Tool-Aware Optimization with Entropy Guidance for Efficient Agentic Reinforcement Learning
2026-06-02 • Machine Learning
Machine LearningArtificial Intelligence
AI summaryⓘ
The authors address the problem that using external tools with large language models can make training unstable, either because the model relies too much on tools or uses them too little. They propose TAO-RL, which cleans up the training data by removing unhelpful examples and encourages the model to try different approaches when using tools by adding a special bonus during learning. This combination helps the model learn better ways to use tools when reasoning through complex problems. Their method was tested on several difficult tasks and showed clear improvements over previous approaches.
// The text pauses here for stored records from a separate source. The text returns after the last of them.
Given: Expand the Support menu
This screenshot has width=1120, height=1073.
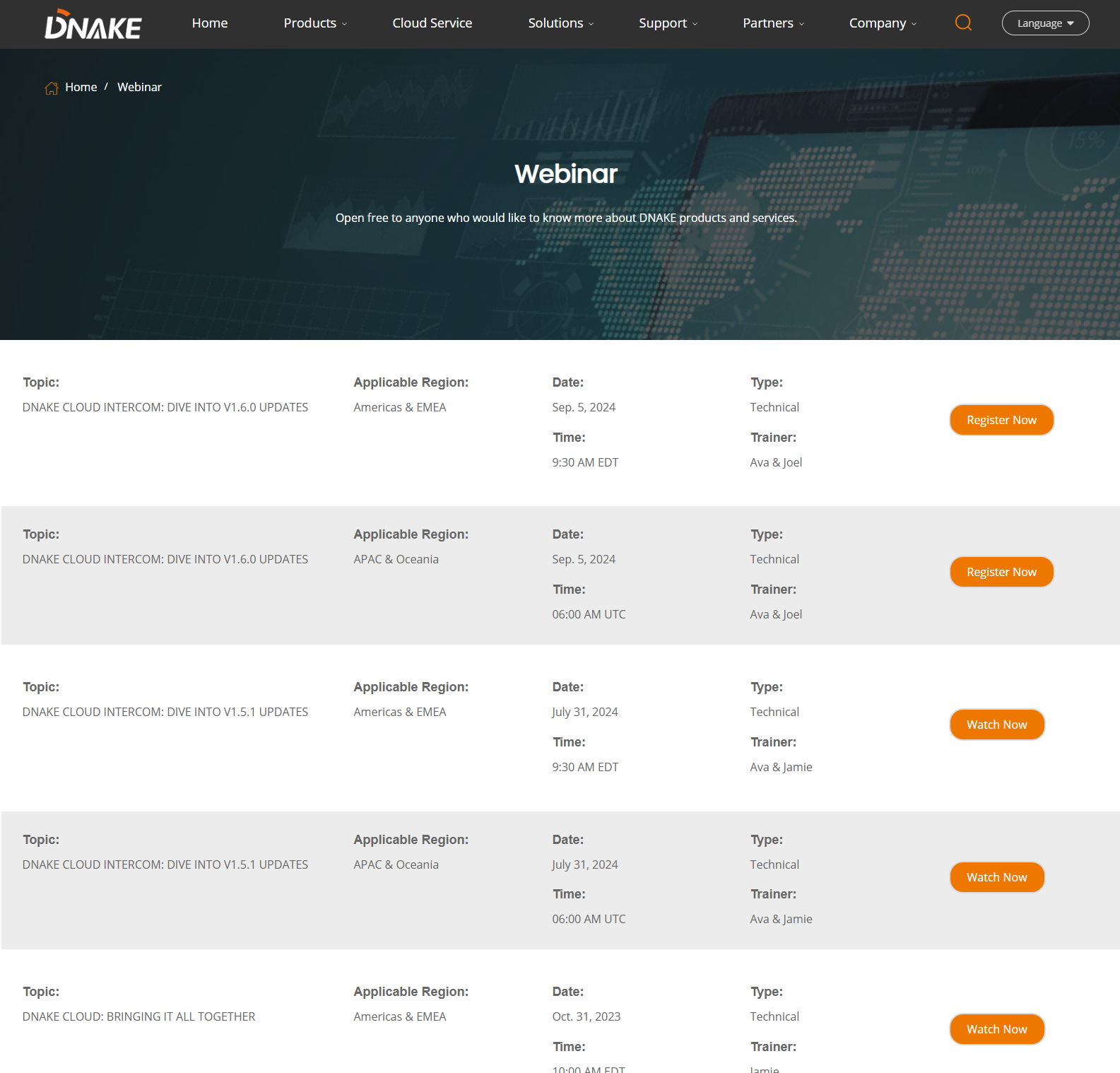Looking at the screenshot, I should click(x=668, y=23).
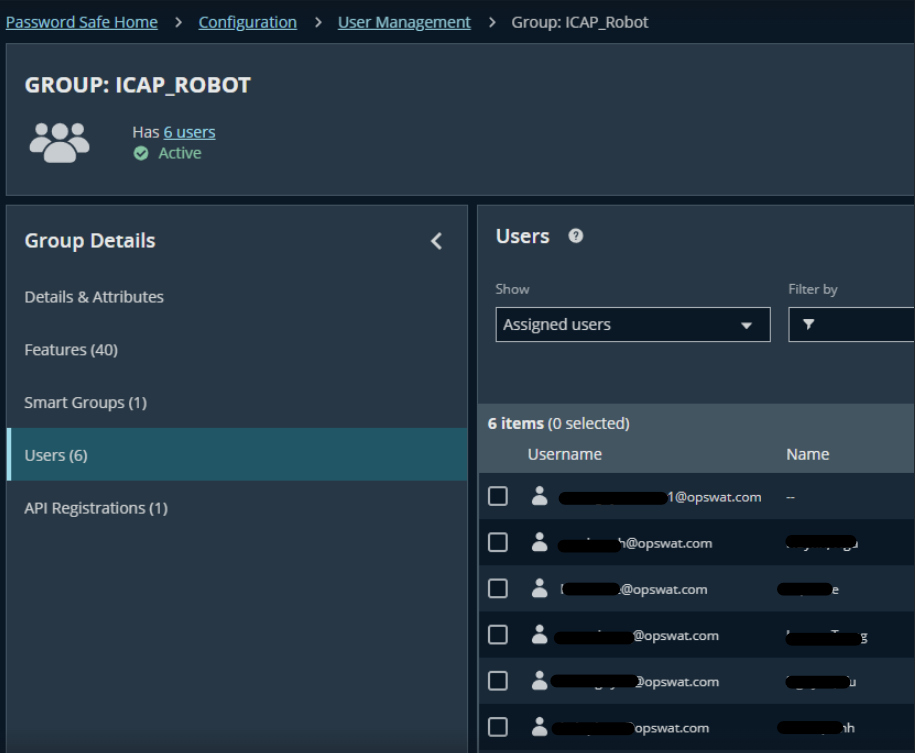Go to Features (40) section
The image size is (915, 753).
click(x=71, y=350)
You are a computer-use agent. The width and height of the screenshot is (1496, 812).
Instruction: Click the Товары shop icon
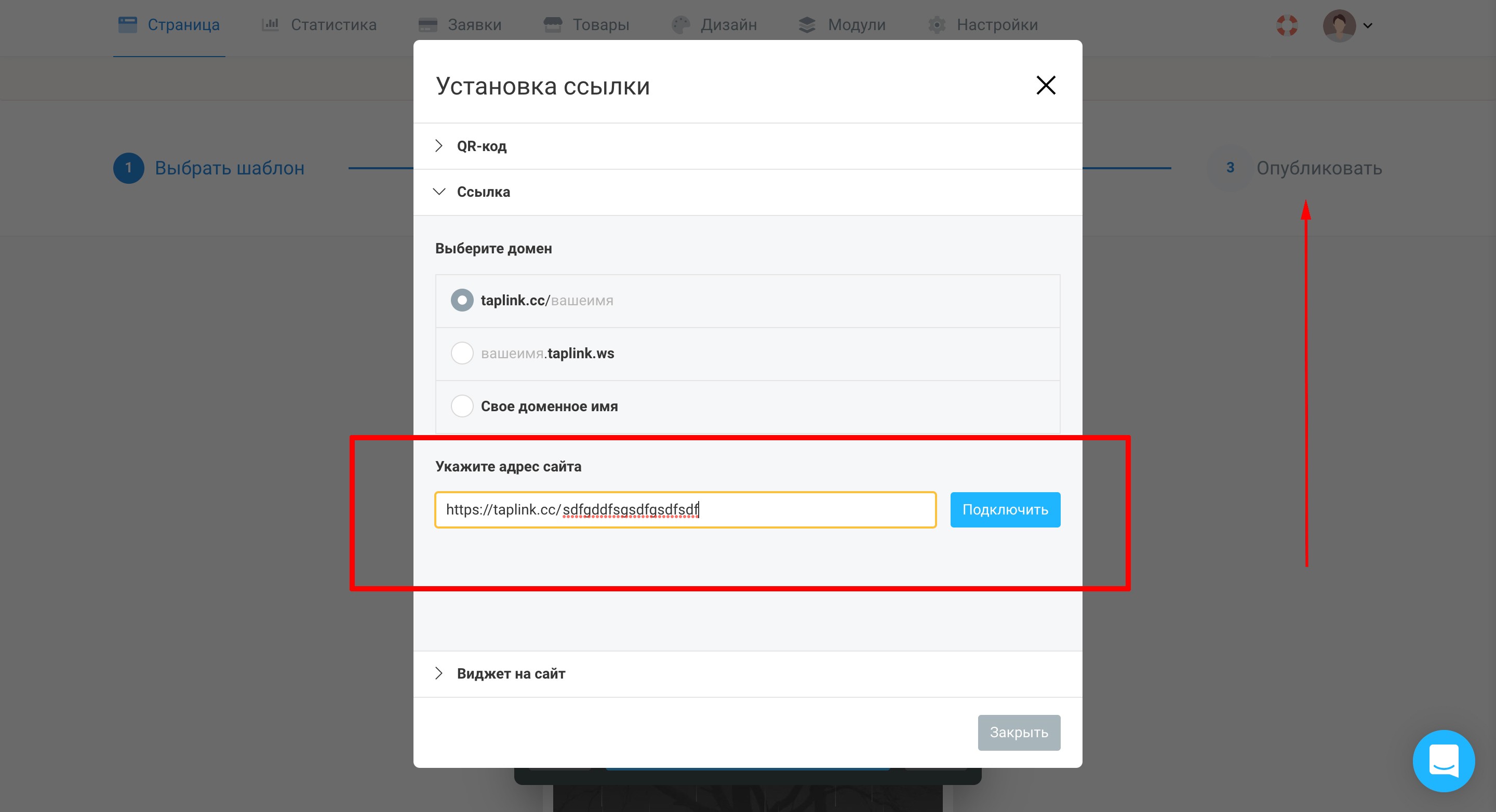pos(552,24)
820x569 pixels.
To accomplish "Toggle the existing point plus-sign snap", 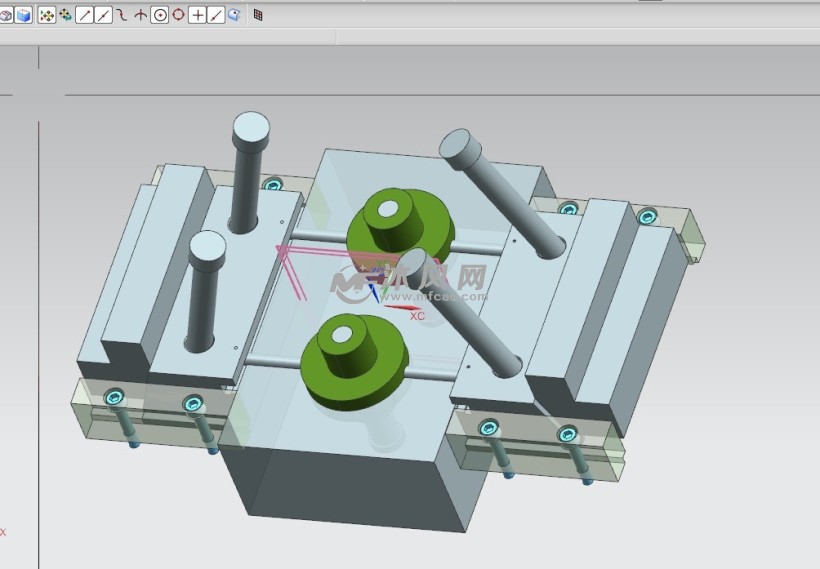I will pos(197,15).
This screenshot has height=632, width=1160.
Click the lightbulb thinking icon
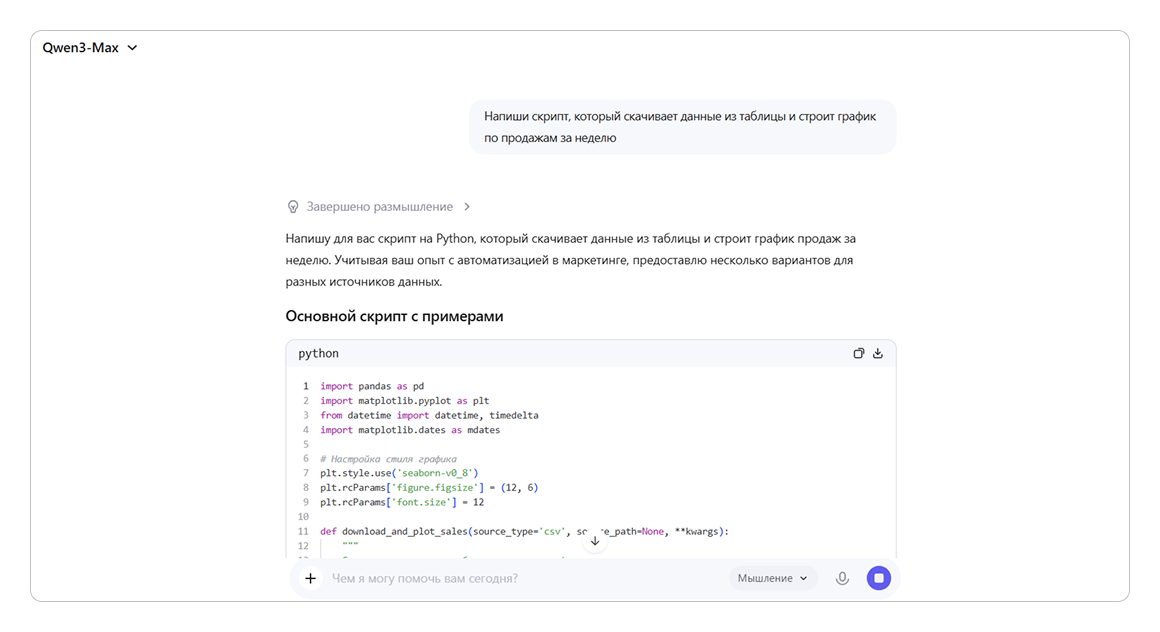tap(293, 207)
reinforcement learninglarge language modelstool usetrajectory filteringentropy-guided explorationpolicy optimizationadvantage functioninput distribution shiftreasoning benchmarks
Authors
Hongye Cao, Nuo Yan, Haoyuan Deng, Ziwei Wang, Tianpei Yang, Jing Huo, Yuyao Zhang, Yang Gao
Abstract
Agentic reinforcement learning (RL) equips large language models (LLMs) with tool-use capabilities that substantially improve reasoning on complex tasks. However, integrating external tools often destabilizes training: over-reliance on tools can induce input distribution shift, while overly conservative tool use limits effective exploration. To address this issue, we propose a unified framework TAO-RL that couples tool-aware trajectory filtering with entropy-guided exploration for efficient policy optimization. Specifically, at the data level, TAO-RL filters rollout trajectories along two criteria: discarding those where all tool invocations fail to execute, and removing those where all rollouts are either correct or incorrect, as both cases yield degenerate advantage estimates that contribute no discriminative learning signal. This joint filtering retains data that are both tool-capable and informative, establishing a high-quality training distribution. At the algorithmic level, we introduce a tool-aware entropy-guided bonus that reshapes the advantage function at post-tool-call tokens, encouraging the policy to explore more diverse reasoning paths at critical decision points. These two components are mutually reinforcing: trajectory filtering establishes a clean and informative training foundation, while entropy-guided exploration drives stronger reasoning behaviors at critical tool-interaction junctures. Extensive experiments on 7 challenging reasoning benchmarks across 3 model scales demonstrate the superiority of TAO-RL over existing methods.